JOB:
Pick out and copy every line in the rows below that contains the string "width".

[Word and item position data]
::::
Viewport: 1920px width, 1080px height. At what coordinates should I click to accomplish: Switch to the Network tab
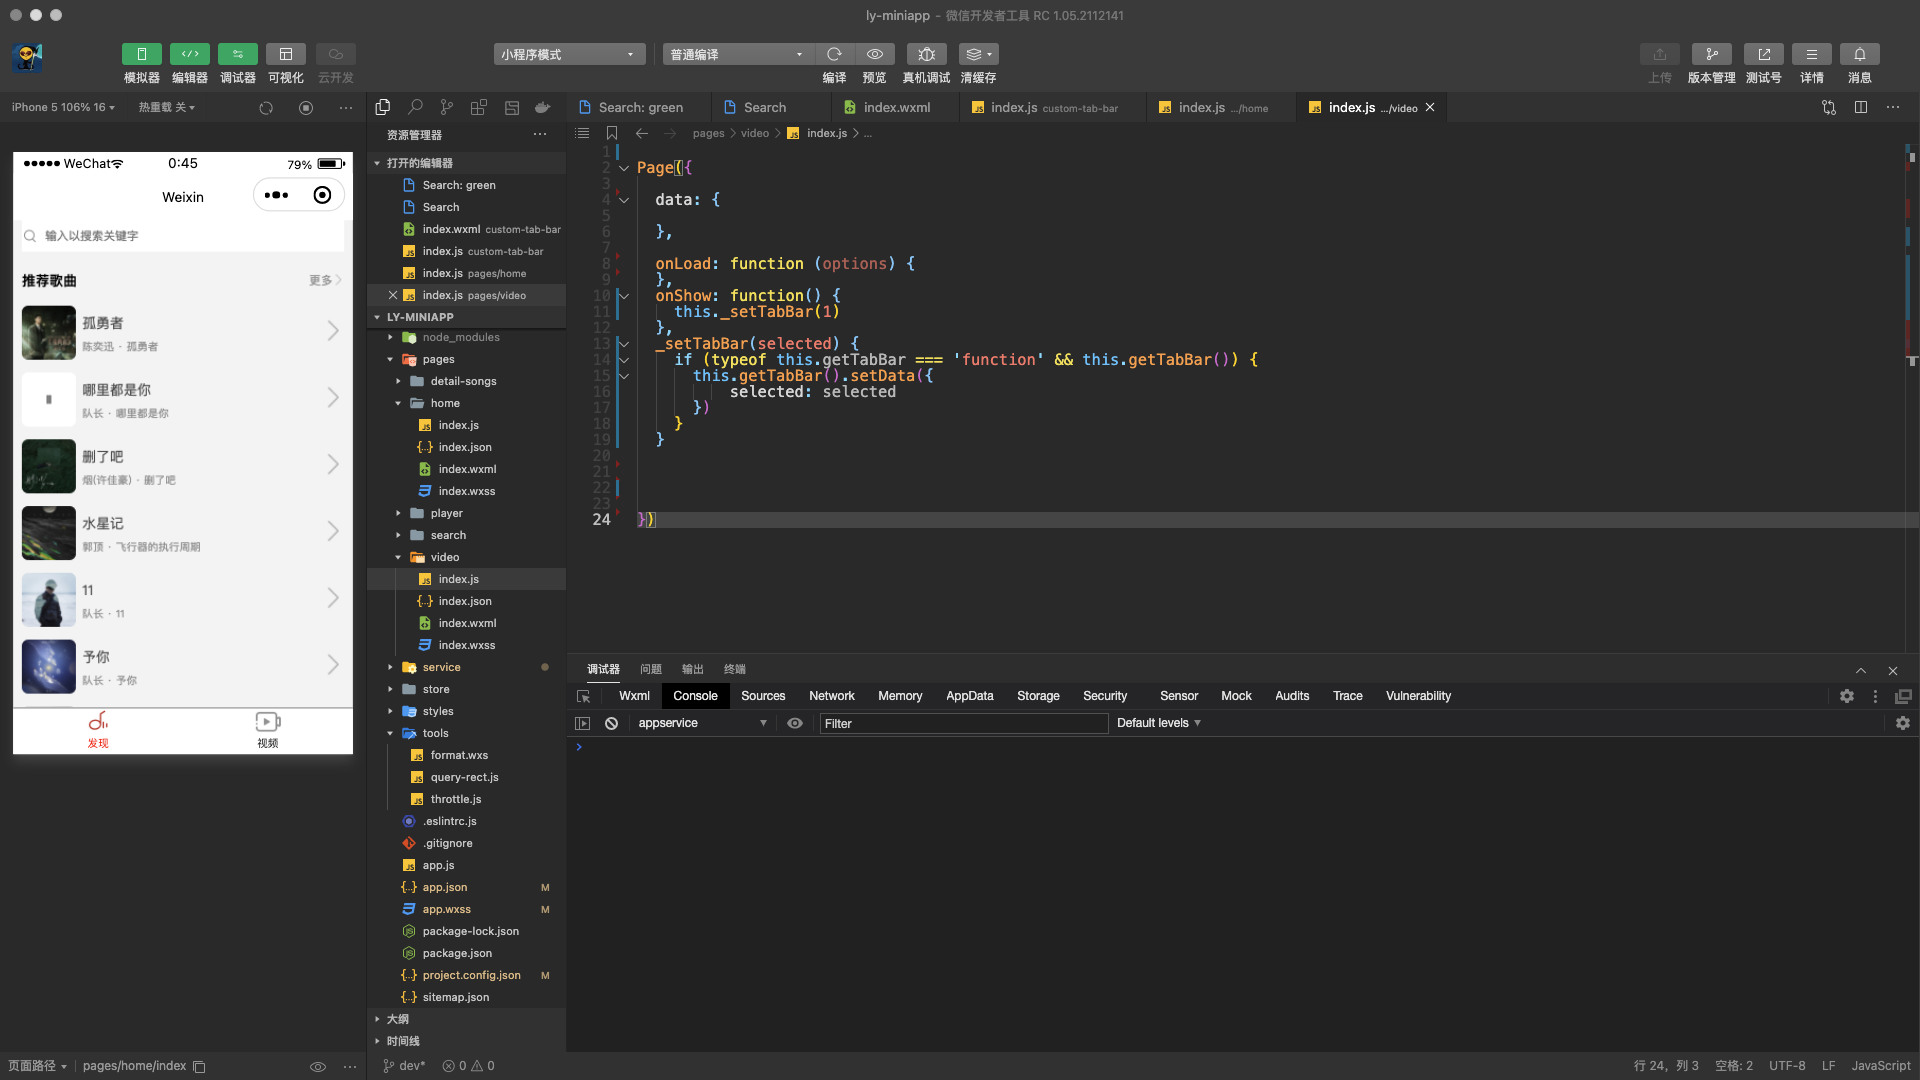pyautogui.click(x=831, y=696)
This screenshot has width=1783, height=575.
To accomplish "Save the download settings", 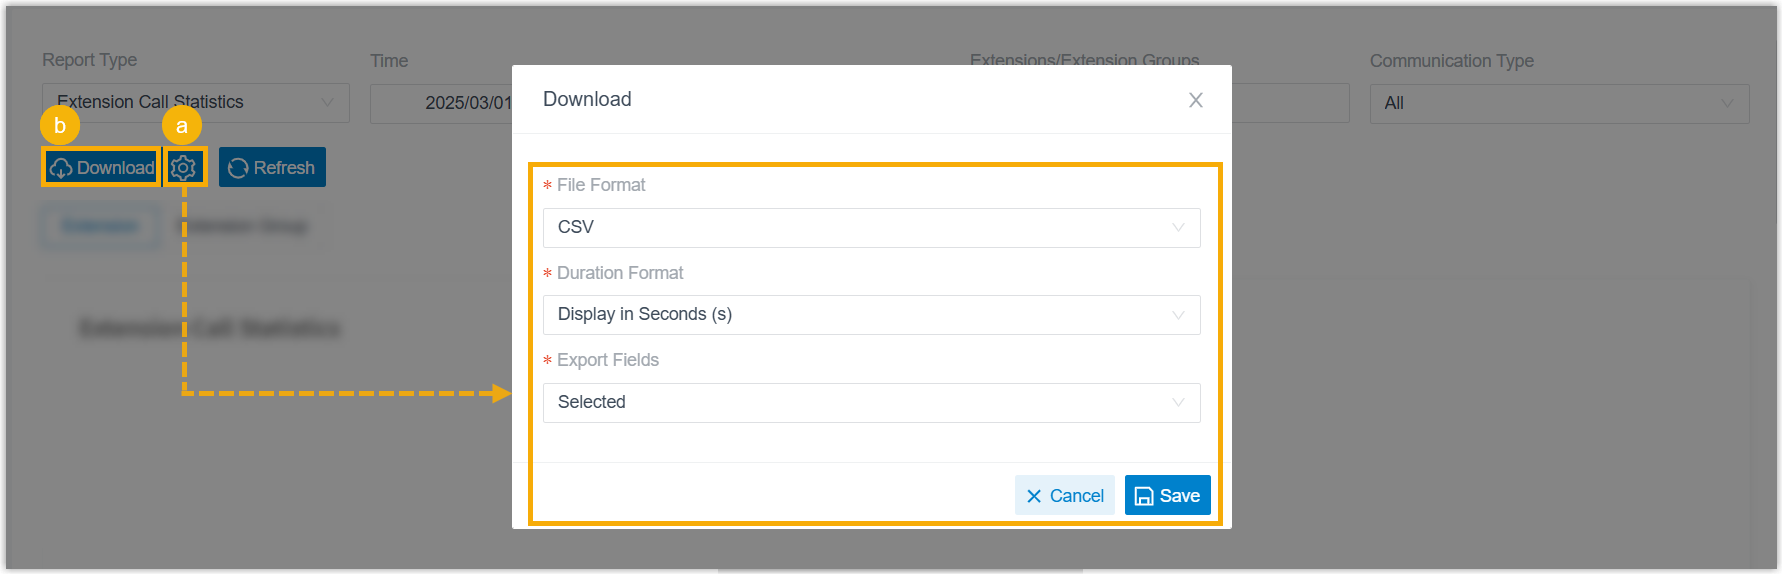I will point(1167,496).
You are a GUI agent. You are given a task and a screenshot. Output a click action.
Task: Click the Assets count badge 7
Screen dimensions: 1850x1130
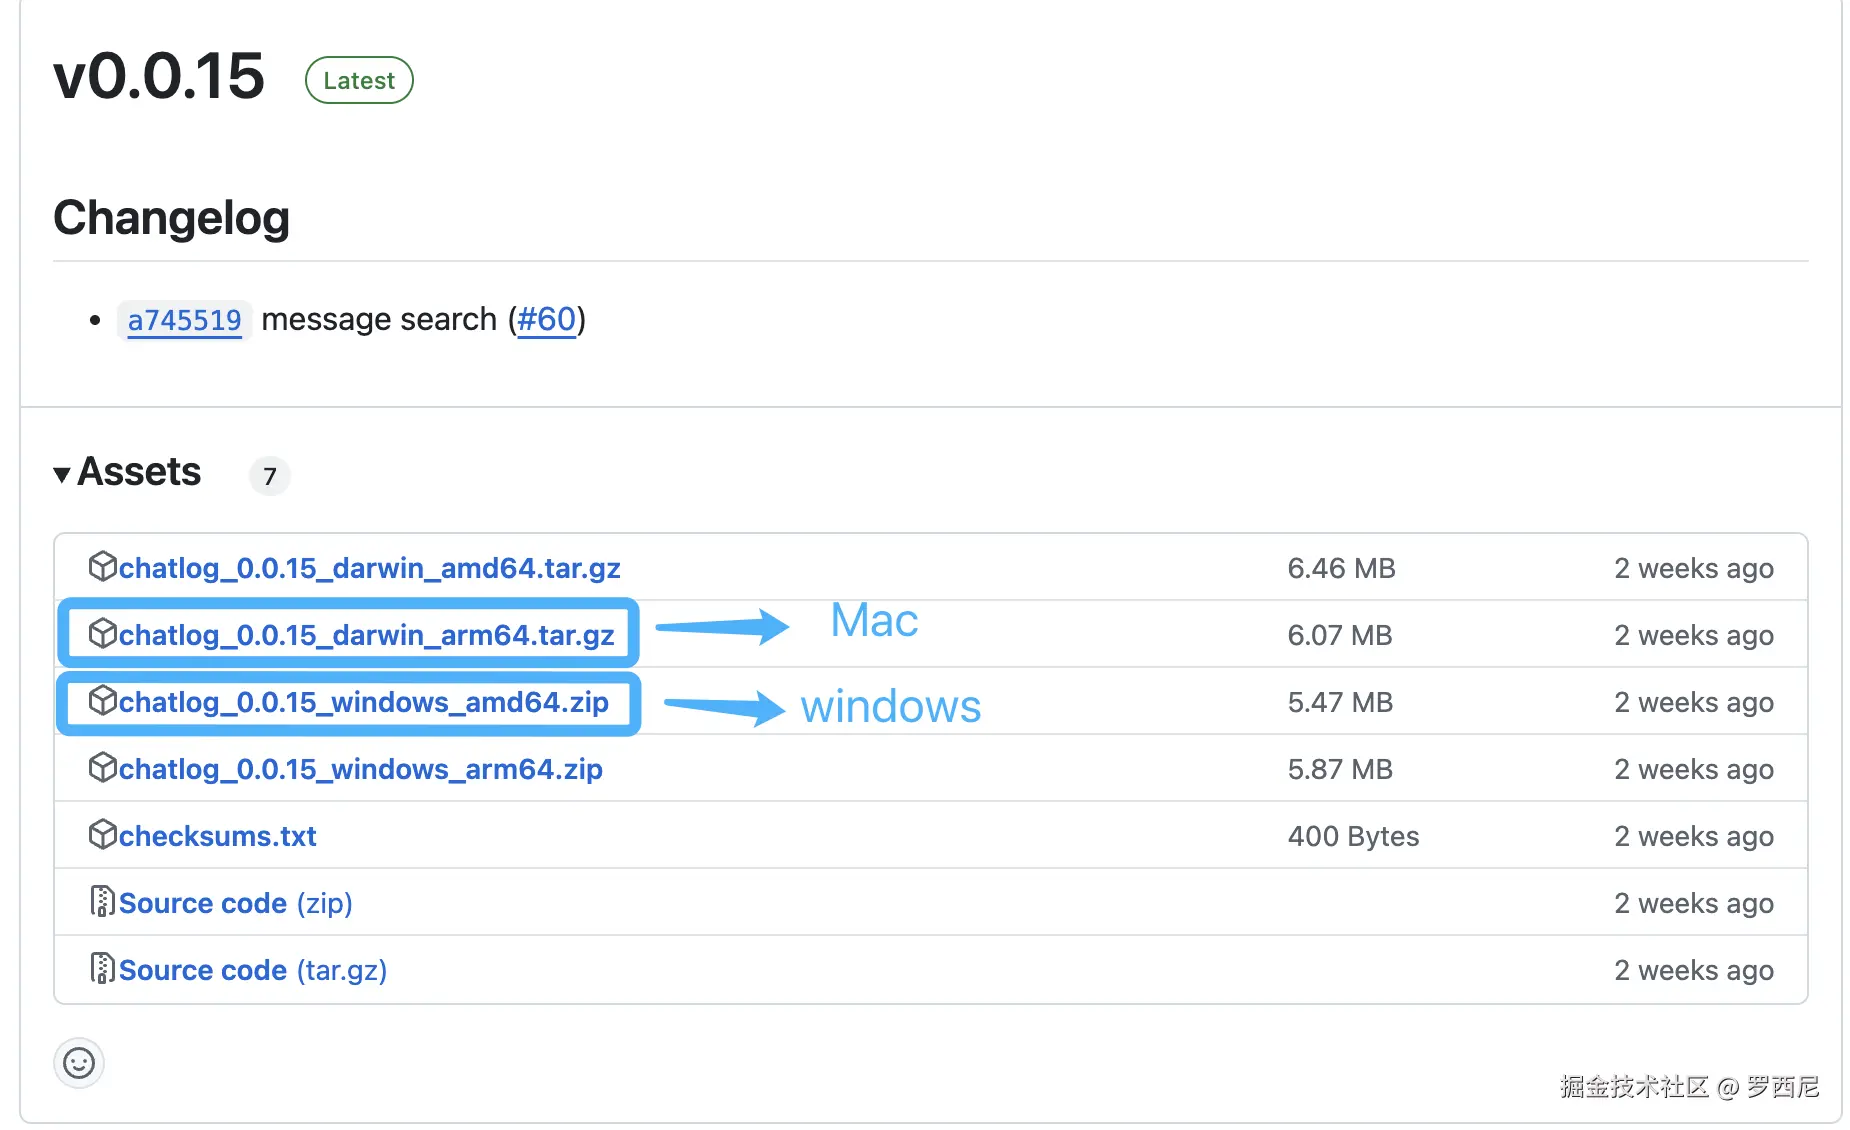click(x=269, y=476)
::::
TASK OUTPUT:
Viewport: 1920px width, 1080px height. At what coordinates should I click to accomplish: Switch to the Network tab
This screenshot has width=1783, height=575.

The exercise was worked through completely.